By the time I opened the door of my apartment I'd already forgotten the animal. I've lived in the same third-floor apartment for fourteen years, not because I like living here but because the rent is controlled, and I no longer know if I could rent another at this price. Sometimes the years pass over your decisions. They're the same fourteen years I haven't touched drugs, and now I have the superstition that one thing depends on the other, and that if I leave here some very fragile balance would come undone.

But I was telling you about the animal. I saw it again. Not that night: a week later, crossing a park at midday, and then again through the window of the bar, out of the corner of my eye, that same black streak that slips away the moment I look at it head-on. The color of a running dog, as we call it. And I think, mae, that it's your dog Pato. I know it's mathematically impossible, because Pato must be dead by now and must have found you in the underworld. I'll never forget the smell of his paws and his ears, his black hairs turning up everywhere, his name borrowed from some other animal. Wherever you turned up, Pato was there. So there's something like a dog-duck out there, looking for me, or for you, or for something that got lost between us.

For a while we stopped seeing each other. I had to learn to live each day as if it weren't the last. I forced myself to sit down and think that I'm going to live fifty more years, even if it seemed like a sentence. It's easier to say goodbye to everything than to stay. Meanwhile you were dying.

When you finally let yourself go, Paulette told me, your girlfriend who smelled of incense and read Tarot. She carried a little of the sadness the two of you had shared and she stayed with me for a while. Women I remember more as sensations in the body, as specific smells. I don't want to be an ordinary man, but I am one. In any case none of them ever saw herself permanently bound to this desperation, to coming to live with me at the edge of this cliff where there's always the chance of rolling all the way down.

These days I'm grateful not to have time for anything but going to work at the print shop, leaving once it's already dark through the streets of San José with my hands shoved in my jacket pockets, the headphones covering everything with the same music as always. Back at the apartment nothing waits for me but the phone screen until late, showing me the years you never got to live, one after another. And now the dog-duck appears, in the middle of a particular stretch of loneliness.

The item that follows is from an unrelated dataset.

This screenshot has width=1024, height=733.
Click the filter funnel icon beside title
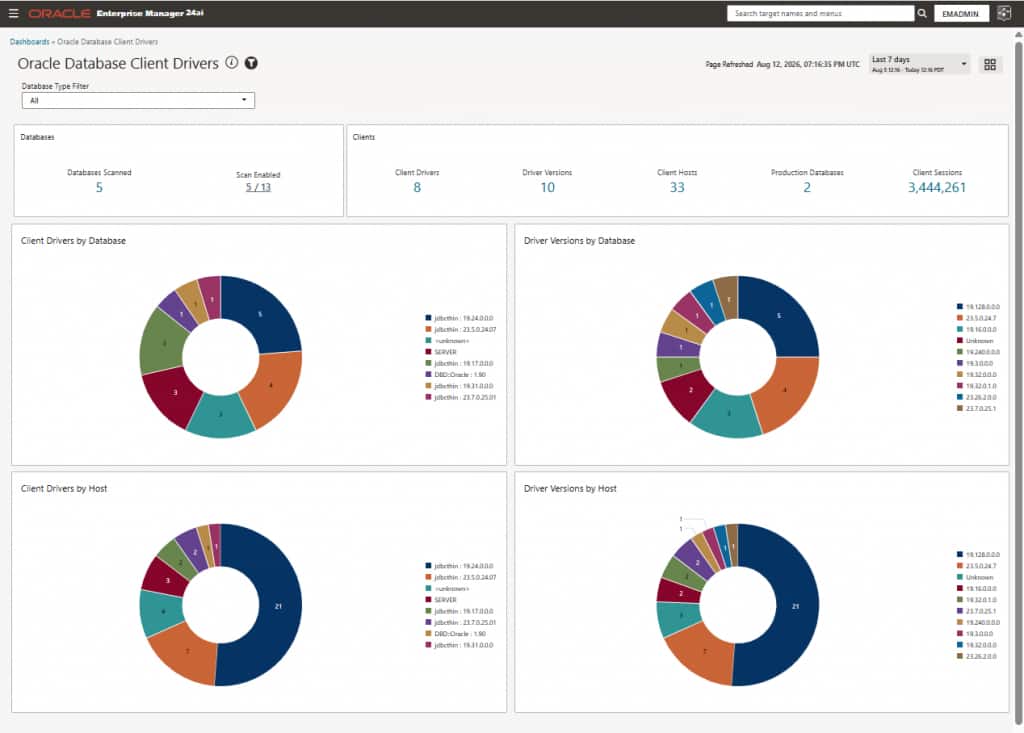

It was a week ago that I saw him most clearly, waiting for me. I saw him lying in the doorway of the minisuper, eating a piece of stale bread, the kind they throw out at the end of the day. He lifted his head to look at me without surprise, with his big ghost-dog eyes. He quickly went back to his bread. I wanted to get closer to know if it was Pato, but I didn't dare. There are thousands of black dogs in the city, I thought. I hurried back to the apartment to find a twelve-step meeting I could go to the next day after work, with a certain sense of urgency.

That meeting I did go to. I didn't say anything, I sat in a chair with no one beside me and listened to the others talk about their worst days. I thought a lot about you, about your worst days, about how we could have died together and instead I stayed here, living the things that were meant for you, even sleeping with your girlfriend.

Once Paulette laid out her cards for me and diagnosed that I lived in fear, feeling my way, always avoiding the risk of tripping over the same stone. That was true. She also told me that the things that were really mine would come back on their own, without much of a fight. I don't know if that's true, but I thought of it when I got off the bus and Pato was at the stop, waiting for me. I didn't even startle this time. I sat down on the bench and waited, to see if he'd come closer. After a while he came over with his heavy paws, and let me stroke his ears that smell of dog.

At the minisuper I asked if the dog belonged to anyone and no one had any information. He was your dog, mae, I couldn't leave him in the street. Right there I bought him some food and he followed me, docile, toward the apartment as if you were leading him on an invisible leash. He didn't hesitate for a moment. Once inside he ate, inspected every corner of this space empty of surprises, curled himself into a small oval to rest his head on his front paws, and fell asleep at the foot of the armchair.